For his research, he traveled to Hughes, Ark., where he slipped into a local Pentecostal church one Sunday. Growing up in a churchgoing U.S. Navy family during World War II, Robert says, “I knew about the inner life of the Spirit, but I had never seen church like that. People could barely contain the joy of their faith. Their faces were alive with it, imbued. Folks were on their feet, singing praise and clapping, shouting to God! The air crackled with the Spirit.”

The actor thought to himself, “I knew the people in that church had a gift, a story to share. Somehow, someday, I would tell that story.”

Eventually, he began penning the drama he “had wanted to write for many years — a story of a preacher. A good man but a flawed one — flawed as we all are. Called by God at the age of 12, he becomes a respected minister with a rousing gift for charismatic preaching. But his family is torn apart by marital infidelity.”

Robert also knew he would have to make the movie himself.

“Hollywood usually shows preachers as hucksters and hypocrites, and I was sick and tired of that,” he says. “I wanted to show the joy and vitality I had seen with my own eyes and felt in my heart and in my life, the sheer, extraordinary excitement of faith.”

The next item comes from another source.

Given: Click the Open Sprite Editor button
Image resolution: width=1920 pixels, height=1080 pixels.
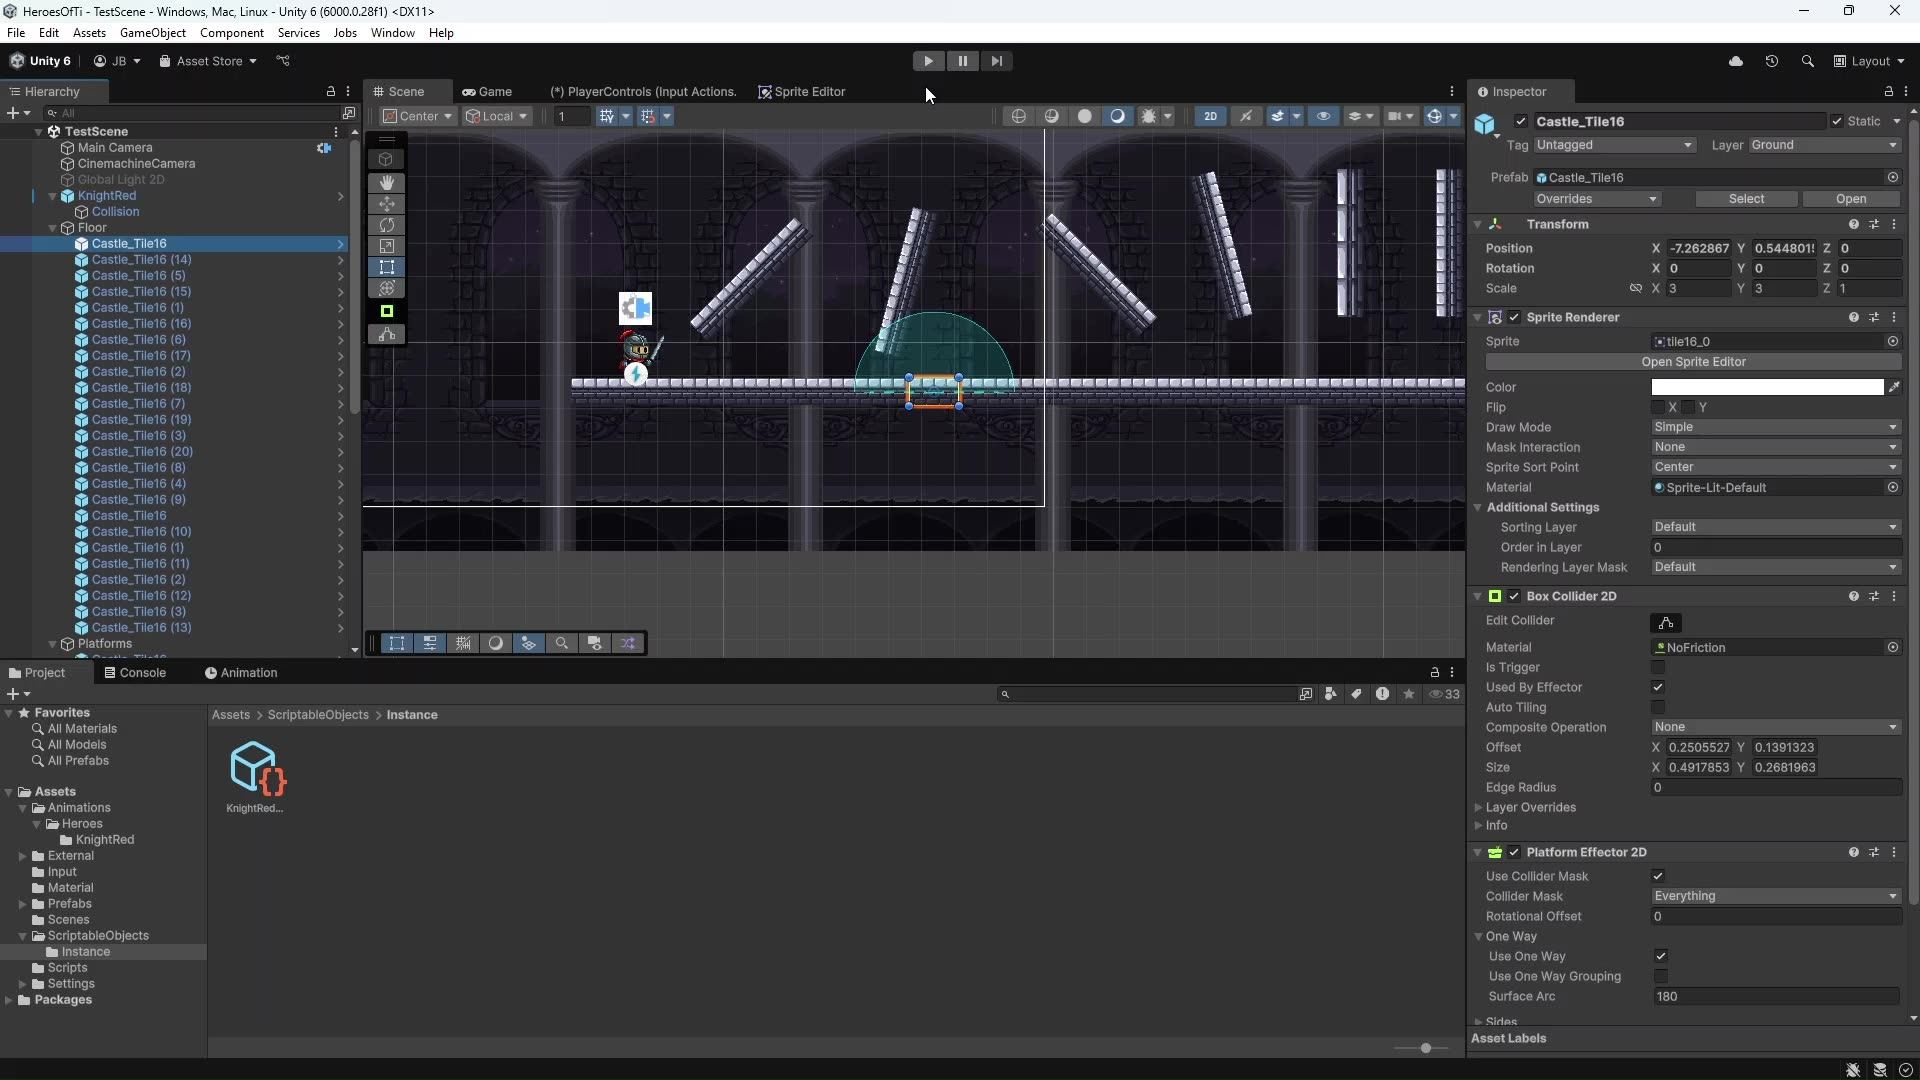Looking at the screenshot, I should pyautogui.click(x=1694, y=362).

Soon, Duvall remembers, “The story seemed to flow from me. I wrote everywhere, in airports and hotels, on set between scenes, even in meetings.”

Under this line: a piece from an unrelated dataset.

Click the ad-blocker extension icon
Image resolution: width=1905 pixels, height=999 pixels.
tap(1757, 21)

But when he took his script to Hollywood producers, he was rebuffed with the same response: “Bob, religion is not a subject our audiences want to watch.”

So the “Tender Mercies” Oscar winner footed the bill for the flick himself!

“I’m proud of the film,” declares Robert, who hopes people who see his labor of love “will be moved the way I was when I happened upon that small church in Hughes, Arkansas. It was the greatest discovery I ever made.”